Medusaceratops lokii, a ceratopsid from the Late Cretaceous of Montana, USA (~77.5 mya).
About 6m long (19′8″), it had long brow horns and large curved spikes on its frill – an arrangement very similar in appearance to the centrosaur Albertaceratops, and initially its fossils were misidentified as belonging to that particular ceratopsid. But in 2010 it was recognized as a different genus, and based on some partial frill remains it was classified as a very early chasmosaur (a different branch of the ceratopsids which includes Triceratops), related to other early forms like Mercuriceratops.
Its genus name was based on the snake-haired Medusa from Greek mythology, while its species name comes from the Norse trickster god Loki – both in reference to the years of confusion about the identity of Medusaceratops’ fossils, and the distinctive curved horns on the helmet of Marvel’s Loki.
And, true to its name, the confusion wasn’t over yet.
Recently more fossil material and a new study have shown it was still being misclassified. Now it seems like Medusaceratops was actually part of the centrosaur lineage all along, and was indeed a very close relative of Albertaceratops.
It also turns out that what were thought to be numerous Albertaceratops fossils found in the same location were all just even more Medusaceratops. Instead of a mixture of two different ceratopsids there’s a single big bonebed representing some sort of mass-mortality event of only this one animal.

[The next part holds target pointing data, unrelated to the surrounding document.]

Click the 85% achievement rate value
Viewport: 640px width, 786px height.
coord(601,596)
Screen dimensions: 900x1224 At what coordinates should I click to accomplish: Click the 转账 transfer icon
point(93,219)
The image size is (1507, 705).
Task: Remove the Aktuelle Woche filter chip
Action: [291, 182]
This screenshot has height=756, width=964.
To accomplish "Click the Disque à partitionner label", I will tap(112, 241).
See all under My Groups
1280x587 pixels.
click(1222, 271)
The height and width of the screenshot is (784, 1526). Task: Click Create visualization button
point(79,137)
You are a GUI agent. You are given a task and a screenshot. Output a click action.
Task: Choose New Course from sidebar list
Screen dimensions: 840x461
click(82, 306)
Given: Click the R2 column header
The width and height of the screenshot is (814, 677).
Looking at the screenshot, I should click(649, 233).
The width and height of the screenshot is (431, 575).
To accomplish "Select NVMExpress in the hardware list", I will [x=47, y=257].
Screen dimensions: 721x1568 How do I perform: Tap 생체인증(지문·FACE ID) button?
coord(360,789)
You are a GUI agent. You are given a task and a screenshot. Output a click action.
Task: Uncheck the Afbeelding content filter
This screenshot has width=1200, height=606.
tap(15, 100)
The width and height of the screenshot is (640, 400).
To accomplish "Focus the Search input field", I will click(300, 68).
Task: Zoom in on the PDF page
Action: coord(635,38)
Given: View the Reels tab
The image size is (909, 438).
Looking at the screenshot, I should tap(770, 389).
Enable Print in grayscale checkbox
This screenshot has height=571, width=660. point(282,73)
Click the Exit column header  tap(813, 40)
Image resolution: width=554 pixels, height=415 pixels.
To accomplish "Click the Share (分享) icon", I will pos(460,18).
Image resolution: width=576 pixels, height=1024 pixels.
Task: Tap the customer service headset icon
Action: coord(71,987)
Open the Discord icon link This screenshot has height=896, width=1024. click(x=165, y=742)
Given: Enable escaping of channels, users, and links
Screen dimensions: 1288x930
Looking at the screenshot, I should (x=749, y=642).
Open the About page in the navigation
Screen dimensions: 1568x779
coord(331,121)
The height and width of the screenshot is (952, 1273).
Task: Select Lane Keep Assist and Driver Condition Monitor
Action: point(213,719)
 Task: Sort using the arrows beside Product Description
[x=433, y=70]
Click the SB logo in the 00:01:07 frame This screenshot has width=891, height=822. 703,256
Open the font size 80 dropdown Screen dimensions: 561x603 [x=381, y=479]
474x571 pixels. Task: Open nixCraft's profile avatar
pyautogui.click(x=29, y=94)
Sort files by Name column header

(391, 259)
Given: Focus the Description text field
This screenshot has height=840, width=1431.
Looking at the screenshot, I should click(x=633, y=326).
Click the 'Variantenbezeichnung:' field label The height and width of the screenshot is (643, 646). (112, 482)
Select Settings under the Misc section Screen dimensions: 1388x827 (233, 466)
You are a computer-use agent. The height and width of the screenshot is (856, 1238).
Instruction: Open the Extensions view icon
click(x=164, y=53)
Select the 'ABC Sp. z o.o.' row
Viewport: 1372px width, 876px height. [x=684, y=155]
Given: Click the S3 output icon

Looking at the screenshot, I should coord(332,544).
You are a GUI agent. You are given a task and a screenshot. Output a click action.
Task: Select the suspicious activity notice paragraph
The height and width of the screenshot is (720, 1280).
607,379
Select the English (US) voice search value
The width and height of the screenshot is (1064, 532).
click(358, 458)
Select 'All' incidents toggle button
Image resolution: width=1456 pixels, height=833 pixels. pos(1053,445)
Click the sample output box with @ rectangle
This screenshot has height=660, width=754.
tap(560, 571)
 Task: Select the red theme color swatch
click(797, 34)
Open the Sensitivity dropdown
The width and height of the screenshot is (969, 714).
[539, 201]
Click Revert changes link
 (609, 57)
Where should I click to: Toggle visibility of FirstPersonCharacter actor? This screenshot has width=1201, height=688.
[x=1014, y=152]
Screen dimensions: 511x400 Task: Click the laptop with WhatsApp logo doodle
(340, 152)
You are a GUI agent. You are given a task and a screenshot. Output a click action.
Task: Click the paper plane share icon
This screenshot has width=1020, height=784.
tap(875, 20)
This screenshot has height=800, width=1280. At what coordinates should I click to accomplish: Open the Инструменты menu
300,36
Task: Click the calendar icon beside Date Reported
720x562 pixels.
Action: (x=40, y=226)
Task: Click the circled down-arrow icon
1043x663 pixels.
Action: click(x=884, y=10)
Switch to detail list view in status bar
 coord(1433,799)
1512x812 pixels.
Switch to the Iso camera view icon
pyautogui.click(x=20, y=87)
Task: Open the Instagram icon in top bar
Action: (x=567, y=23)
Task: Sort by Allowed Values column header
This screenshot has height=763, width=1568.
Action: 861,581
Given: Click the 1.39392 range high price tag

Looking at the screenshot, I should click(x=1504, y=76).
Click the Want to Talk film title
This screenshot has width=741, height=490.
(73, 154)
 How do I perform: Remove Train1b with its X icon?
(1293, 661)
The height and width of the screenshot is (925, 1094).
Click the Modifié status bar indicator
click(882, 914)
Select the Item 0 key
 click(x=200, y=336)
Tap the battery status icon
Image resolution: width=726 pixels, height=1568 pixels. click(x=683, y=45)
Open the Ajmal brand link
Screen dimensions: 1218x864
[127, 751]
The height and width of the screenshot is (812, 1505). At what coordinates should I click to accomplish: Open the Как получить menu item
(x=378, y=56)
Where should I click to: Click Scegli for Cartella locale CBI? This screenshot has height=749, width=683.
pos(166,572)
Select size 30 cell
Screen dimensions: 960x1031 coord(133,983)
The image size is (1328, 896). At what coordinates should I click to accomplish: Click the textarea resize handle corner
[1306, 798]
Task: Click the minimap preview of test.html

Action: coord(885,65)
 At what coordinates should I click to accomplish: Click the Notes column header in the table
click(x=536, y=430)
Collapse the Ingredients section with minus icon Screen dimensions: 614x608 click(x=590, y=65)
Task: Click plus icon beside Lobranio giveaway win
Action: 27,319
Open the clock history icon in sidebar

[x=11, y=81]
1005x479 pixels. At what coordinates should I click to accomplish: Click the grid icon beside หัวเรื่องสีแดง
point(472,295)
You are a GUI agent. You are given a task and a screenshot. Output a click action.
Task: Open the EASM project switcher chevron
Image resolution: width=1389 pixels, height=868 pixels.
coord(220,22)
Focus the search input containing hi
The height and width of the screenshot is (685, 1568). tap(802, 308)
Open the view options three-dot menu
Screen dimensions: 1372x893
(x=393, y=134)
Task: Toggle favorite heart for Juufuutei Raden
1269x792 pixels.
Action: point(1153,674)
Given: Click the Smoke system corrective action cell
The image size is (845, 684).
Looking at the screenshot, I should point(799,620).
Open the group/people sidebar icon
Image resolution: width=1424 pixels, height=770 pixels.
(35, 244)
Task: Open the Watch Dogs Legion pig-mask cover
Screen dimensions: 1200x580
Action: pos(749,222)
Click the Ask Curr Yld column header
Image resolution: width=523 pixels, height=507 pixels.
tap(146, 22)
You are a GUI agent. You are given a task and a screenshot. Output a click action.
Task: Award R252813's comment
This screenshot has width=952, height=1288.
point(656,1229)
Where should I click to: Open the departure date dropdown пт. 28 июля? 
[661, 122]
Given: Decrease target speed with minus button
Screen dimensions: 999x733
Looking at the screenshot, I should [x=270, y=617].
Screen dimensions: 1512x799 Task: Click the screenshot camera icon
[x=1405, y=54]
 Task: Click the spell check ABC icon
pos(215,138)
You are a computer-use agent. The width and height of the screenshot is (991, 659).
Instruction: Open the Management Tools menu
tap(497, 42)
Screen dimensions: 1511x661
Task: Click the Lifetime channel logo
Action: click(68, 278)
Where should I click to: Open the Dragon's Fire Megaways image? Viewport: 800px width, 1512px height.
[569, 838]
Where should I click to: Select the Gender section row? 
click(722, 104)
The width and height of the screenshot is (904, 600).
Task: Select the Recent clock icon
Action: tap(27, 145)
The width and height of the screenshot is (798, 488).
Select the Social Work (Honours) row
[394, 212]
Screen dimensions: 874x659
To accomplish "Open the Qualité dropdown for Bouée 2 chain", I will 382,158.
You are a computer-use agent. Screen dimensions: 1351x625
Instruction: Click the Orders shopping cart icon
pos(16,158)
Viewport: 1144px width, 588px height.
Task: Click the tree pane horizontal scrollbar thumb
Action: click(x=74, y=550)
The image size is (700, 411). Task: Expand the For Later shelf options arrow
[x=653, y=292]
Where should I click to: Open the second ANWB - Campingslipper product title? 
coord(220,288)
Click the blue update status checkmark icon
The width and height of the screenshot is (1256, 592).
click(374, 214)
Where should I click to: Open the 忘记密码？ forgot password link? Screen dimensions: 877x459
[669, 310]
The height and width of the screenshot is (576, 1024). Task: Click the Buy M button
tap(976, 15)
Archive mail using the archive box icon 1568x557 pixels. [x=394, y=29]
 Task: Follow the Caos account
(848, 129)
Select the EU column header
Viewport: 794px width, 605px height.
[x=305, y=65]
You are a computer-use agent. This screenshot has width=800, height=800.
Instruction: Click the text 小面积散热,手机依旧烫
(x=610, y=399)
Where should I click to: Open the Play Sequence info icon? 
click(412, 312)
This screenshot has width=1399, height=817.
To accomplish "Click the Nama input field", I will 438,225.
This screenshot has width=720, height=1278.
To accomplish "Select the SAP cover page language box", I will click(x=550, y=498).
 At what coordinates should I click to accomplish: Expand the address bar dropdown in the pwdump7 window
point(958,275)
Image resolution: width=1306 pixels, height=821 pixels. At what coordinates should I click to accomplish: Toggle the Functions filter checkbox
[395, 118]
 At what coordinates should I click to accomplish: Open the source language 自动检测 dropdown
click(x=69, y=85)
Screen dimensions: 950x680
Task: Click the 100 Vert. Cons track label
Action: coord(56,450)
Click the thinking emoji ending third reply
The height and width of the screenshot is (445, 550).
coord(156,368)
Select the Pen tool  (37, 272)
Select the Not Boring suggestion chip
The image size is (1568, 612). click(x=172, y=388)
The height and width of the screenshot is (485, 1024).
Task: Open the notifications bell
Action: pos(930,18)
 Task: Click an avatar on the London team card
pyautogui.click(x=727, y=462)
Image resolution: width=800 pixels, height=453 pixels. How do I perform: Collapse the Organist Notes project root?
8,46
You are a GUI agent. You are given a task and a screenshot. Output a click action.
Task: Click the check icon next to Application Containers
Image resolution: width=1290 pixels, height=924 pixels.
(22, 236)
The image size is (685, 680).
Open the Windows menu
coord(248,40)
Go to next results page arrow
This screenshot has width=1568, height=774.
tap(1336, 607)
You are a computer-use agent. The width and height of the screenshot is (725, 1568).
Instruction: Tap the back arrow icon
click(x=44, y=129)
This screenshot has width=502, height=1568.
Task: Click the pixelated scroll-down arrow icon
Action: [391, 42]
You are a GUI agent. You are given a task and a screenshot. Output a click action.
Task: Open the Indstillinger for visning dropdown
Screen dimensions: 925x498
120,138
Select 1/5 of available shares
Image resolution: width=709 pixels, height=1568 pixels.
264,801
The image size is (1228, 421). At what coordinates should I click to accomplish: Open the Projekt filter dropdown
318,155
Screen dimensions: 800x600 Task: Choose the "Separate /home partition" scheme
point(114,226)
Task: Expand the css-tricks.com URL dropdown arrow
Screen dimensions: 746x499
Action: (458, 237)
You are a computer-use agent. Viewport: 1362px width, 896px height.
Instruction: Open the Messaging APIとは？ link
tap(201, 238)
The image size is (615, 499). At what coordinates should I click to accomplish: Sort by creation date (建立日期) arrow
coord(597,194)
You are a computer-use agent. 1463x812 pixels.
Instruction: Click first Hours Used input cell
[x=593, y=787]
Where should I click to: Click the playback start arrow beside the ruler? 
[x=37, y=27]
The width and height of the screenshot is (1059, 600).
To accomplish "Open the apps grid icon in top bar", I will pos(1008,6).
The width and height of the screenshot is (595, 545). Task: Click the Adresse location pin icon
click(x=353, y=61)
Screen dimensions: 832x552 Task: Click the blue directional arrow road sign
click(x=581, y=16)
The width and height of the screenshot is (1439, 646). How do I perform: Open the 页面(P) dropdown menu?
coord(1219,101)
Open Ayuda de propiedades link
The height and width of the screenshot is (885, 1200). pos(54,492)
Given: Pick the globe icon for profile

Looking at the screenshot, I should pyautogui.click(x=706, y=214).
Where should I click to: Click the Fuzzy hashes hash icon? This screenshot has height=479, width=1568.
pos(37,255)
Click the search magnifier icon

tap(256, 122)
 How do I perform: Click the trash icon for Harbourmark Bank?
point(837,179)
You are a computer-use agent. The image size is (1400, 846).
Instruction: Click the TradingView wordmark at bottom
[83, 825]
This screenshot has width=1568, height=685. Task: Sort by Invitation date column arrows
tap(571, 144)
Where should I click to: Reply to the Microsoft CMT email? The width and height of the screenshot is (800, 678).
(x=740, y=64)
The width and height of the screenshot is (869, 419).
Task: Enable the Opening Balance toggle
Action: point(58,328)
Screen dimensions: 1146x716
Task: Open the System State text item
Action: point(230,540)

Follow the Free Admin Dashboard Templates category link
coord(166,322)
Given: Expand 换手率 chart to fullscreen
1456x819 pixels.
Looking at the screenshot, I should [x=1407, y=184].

Similar mass bonebeds have been found for other centrosaurs in the same area and around the same age. Perhaps there were frequent flash floods at the time, or they were attempting to migrate across fast-flowing rivers like some modern animals, but we still don’t actually know for certain why they died en masse so frequently.
Procynosuchus delaharpeae, a synapsid from the Late Permian (~259-252 mya). Measuring about 60cm long (2′), it was one of the earliest members of the cynodonts, the lineage that would eventually lead to mammals.
Its fossils are mostly known from southern Africa, but similar remains have also been found in Europe and Russia, suggesting it was actually quite widespread across the supercontinent of Pangaea that existed at the time.
It had a long vertically-flattened tail, strong leg muscles, and paddle-like feet – all adaptations that suggest it was a semi-aquatic otter-like animal capable of agile swimming. It also had forward-facing eyes, giving it good binocular vision and depth perception while pursuing fish underwater.
Nicrosaurus kapffi from the Late Triassic of Germany, about 221-205 million years ago. Although rather crocodile-like in appearance, this 4-6m long (13′-19′8″) animal was actually part of an extinct group called phytosaurs – long-snouted heavily-armored reptiles with their nostrils high up on their heads near their eyes.
Phytosaurs’ exact evolutionary relationships are still disputed, with opinions currently going back and forth between them being archosauriformes or an early branch of the croc lineage within the true archosaurs. But either way they weren’t directly ancestral to modern crocodilians, and instead developed a very similar body plan via convergent evolution.
While some phytosaurs had very slender gharial-like snouts and probably fed mostly on fish, others like Nicrosaurus had much more robust jaws and seem to have secondarily adapted to a terrestrial predator lifestyle. They had longer limbs and a more upright posture than their semi-aquatic relatives, and enlarged fangs at the hooked tips of their jaws that may have been used to deliver a powerful stabbing blow to their prey.
Nicrosaurus also had a raised bony crest running along its snout, which I’ve depicted here as supporting an even larger soft-tissue display structure.
Capinatator praetermissus, an arrow worm from the Mid-Cambrian of Canada (~508 mya). Discovered in the famous Burgess Shale fossil deposits, it was one of the earliest known arrow worms and also much larger than most modern forms, measuring around 10cm in length (4″).
Its mouth was surrounded by 50 hooked spines, which could be extended out to grasp onto its prey – probably feeding on whatever smaller animals it could catch – but when not in use these spines would have been kept folded up inside a fleshy “hood” around its head.
It may have been a transitional form between early large-predator arrow worms and the smaller plankton-feeders that the group later became.